## What the task requires
Find every row below that contains the word "horizontal" and copy each of those rows. Letter case counts when matching.

## Task inputs
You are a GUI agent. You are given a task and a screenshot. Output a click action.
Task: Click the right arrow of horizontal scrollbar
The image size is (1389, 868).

==

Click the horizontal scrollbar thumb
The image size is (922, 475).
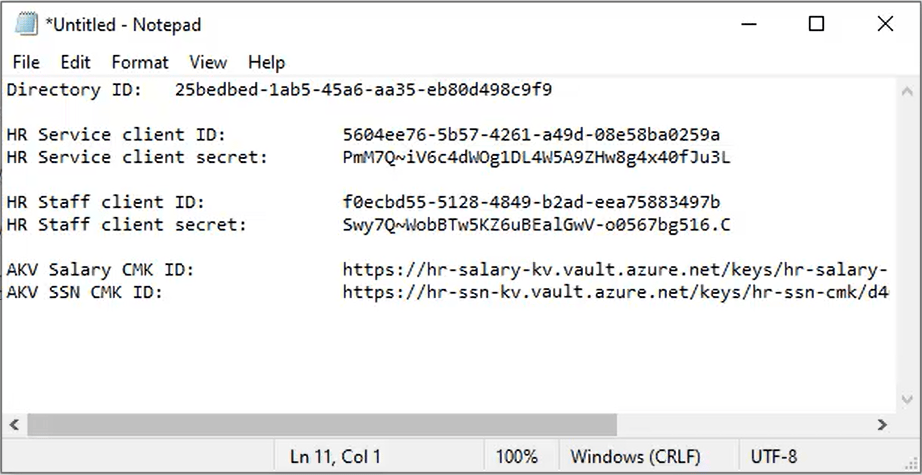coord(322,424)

## The solution
Task: Click the right arrow of horizontal scrollbar
Click the horizontal scrollbar thumb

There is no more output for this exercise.